Edit rate requested: say max 1 edit per min (expected to be much slower) 6 per minute
Already has a bot flag (Y):
Function Details: On disambiguation pages with a cleanup template replace "{{cleanup}}" and "{{disambig}}" with "{{Disambig-cleanup}}" template.
Discussion
editFairly trivial. Rich Farmbrough, 16:13 2 March 2007 (GMT).
- Ok one question, how do you plan on getting the list of items? Do you plan on iterating through the cleanup category? If so may I suggest a faster method (should allow you to increase your edit speed). Take the intersection of the whatlinks here for both {{cleanup}} and {{disambig}}. Whatever is in both of those, run your bot on. Of course you would double check that the page really does have those templates. Just a thought as to speed up your bot. —— Eagle101 Need help? 20:28, 6 March 2007 (UTC)[reply]
- The intersection method is what I used. I then used a set up that checked the presence of tags and made the appropriate changes. Since there were only 40 items, I did them by hand. However approval would still be appreciated for ongoing changes. Rich Farmbrough, 13:44 13 March 2007 (GMT).
- What does this actually achieve? --kingboyk 14:31, 17 March 2007 (UTC)[reply]
- I don't think this is necessary, especially given the time this request has been idle, perhaps a BAG can call this expired? ST47Talk 21:02, 25 March 2007 (UTC)[reply]
((BotExpired)). —METS501 (talk) 02:26, 1 April 2007 (UTC)[reply]
- I've re-opened this request per Rich's comments below. Martinp23 08:41, 13 April 2007 (UTC)[reply]
- Seems completely straightforward, unless there's some objection in principle to the {{disambig-cleanup}} resource itself (which there doesn't seem to be).

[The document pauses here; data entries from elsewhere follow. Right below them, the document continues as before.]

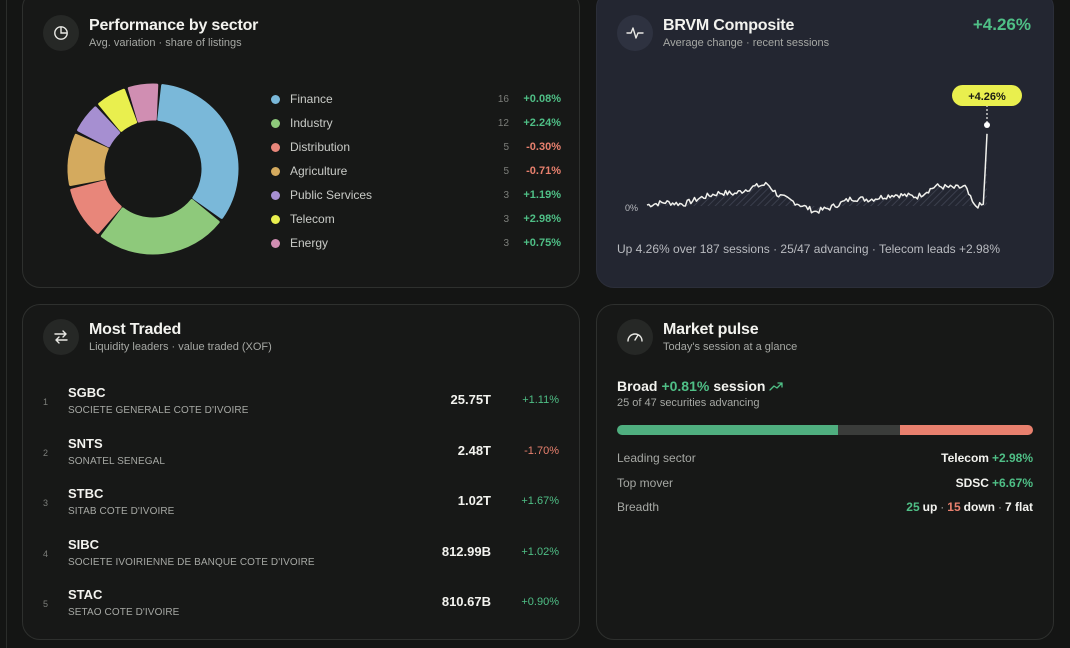 Image resolution: width=1070 pixels, height=648 pixels. What do you see at coordinates (61, 33) in the screenshot?
I see `pie-chart-icon` at bounding box center [61, 33]. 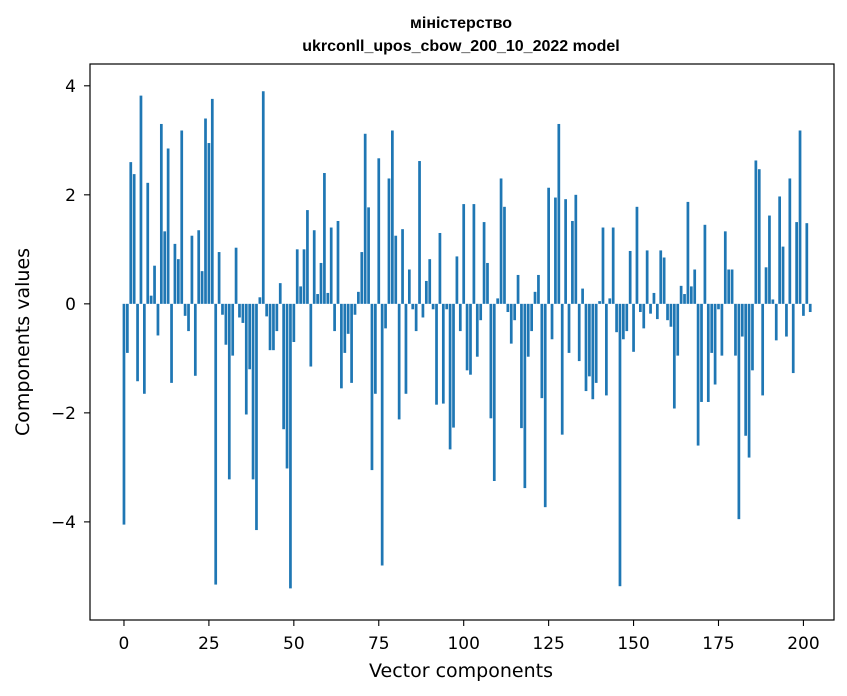 I want to click on y-tick-label: 0, so click(x=70, y=305).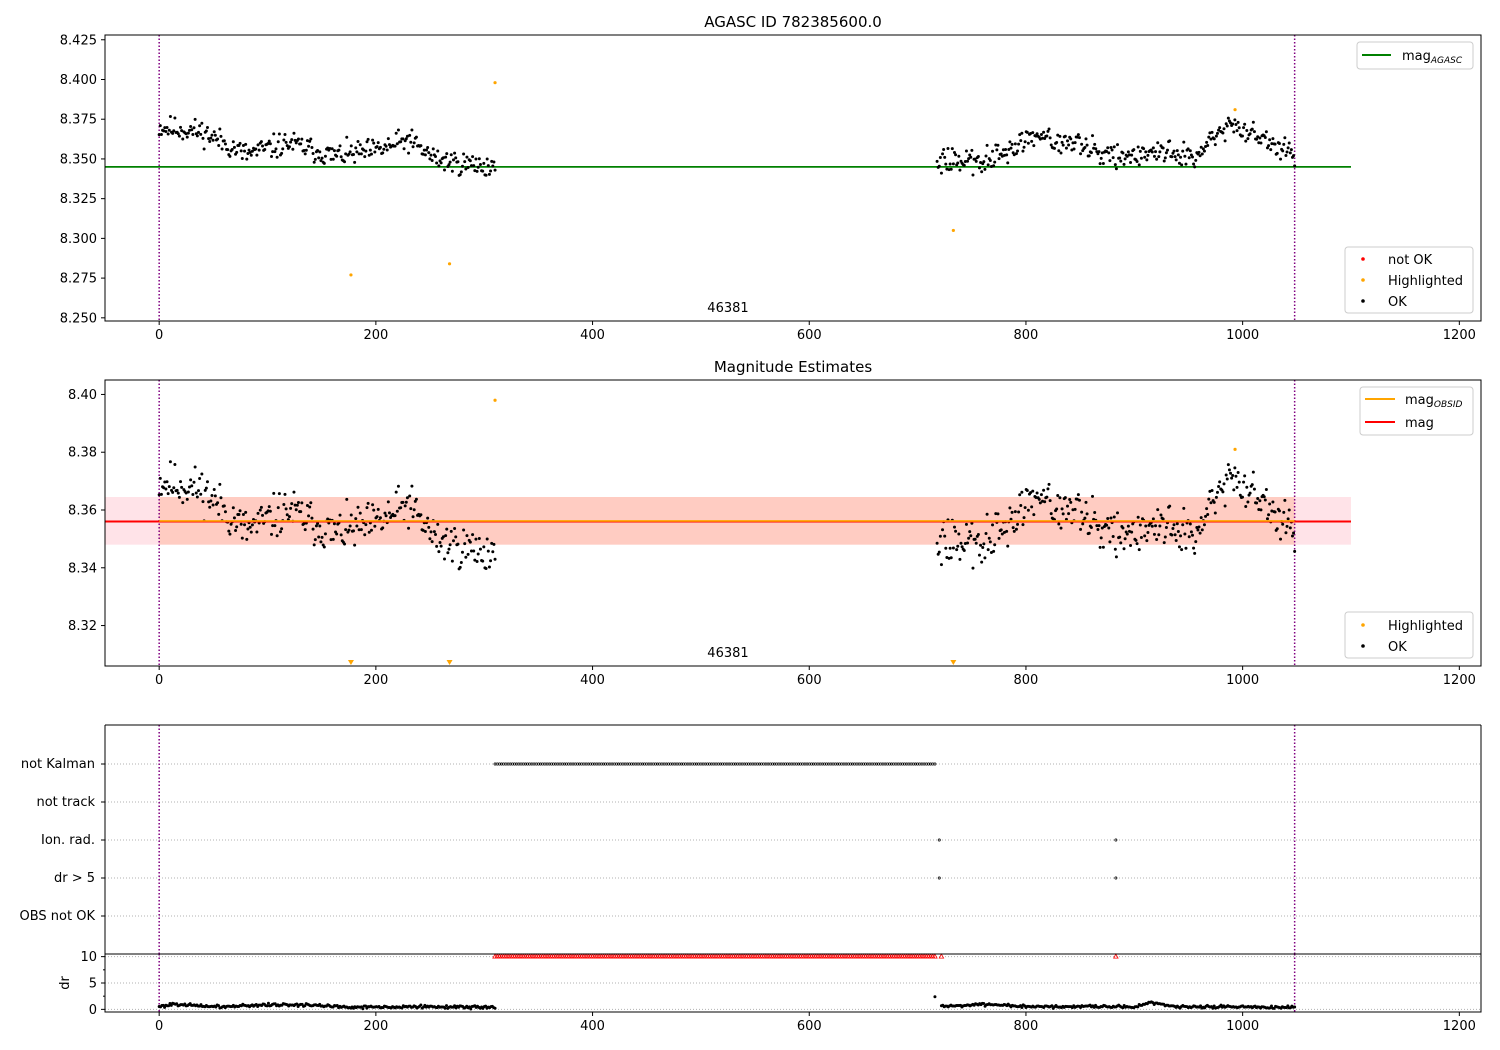  I want to click on flag-label-not-track: not track, so click(66, 802).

Otherwise, this seems like a "populating a maintenance cat on fairly inarguable criteria" task, unless there's some resource overkill consideration, which I wouldn't imagine is a real concern if this isn't being done frequently. I don't know how "occasionally" Rich had in mind, but I can also generate the above intersection from a db dump query, which would finesse the live ref-intersect entirely. (There were 48 at time of the recent (4th April) dump.) Alai 04:38, 14 April 2007 (UTC)[reply]
- It seems fine to me, and can probably help to focus editors from a disambiguation project onto the articles needing cleanup (based on the expanation given below). Approved for trial. Please provide a link to the relevant contributions and/or diffs when the trial is complete. 50 edits. Thanks, Martinp23 11:44, 17 April 2007 (UTC)[reply]
- Thanks trial is here. Only seven edits as that's all that were needed yesterday. Having said this, as the list is made in a seperate phase than the changes, I've upped the requested speed. Rich Farmbrough, 10:44 24 April 2007 (GMT).
- Approved. Martinp23 17:31, 24 April 2007 (UTC)[reply]
- Cheers. Rich Farmbrough, 17:56 7 May 2007 (GMT).
Discussion2
edit- "What does this actually achieve?"
- It gets the correct template on the pages concerned. Note that this is a low use template unlike the two it replaces, enabling the relevant items to be found and dealt with quickly.
- See also the talk page of template in question. It is part of the dab project.
- The run was requested by a user, see [1].
- Archived request. I'm a bit peeved to find this archived, when it took over a fortnight for the first significant question about the request to appear. I kept an eye on the request for a while, but can you notify people before archiving their requests?
- Rich Farmbrough, 08:15 9 April 2007 (GMT).
- The above discussion is preserved as an archive of the debate. Please do not modify it. Subsequent comments should be made in a new section.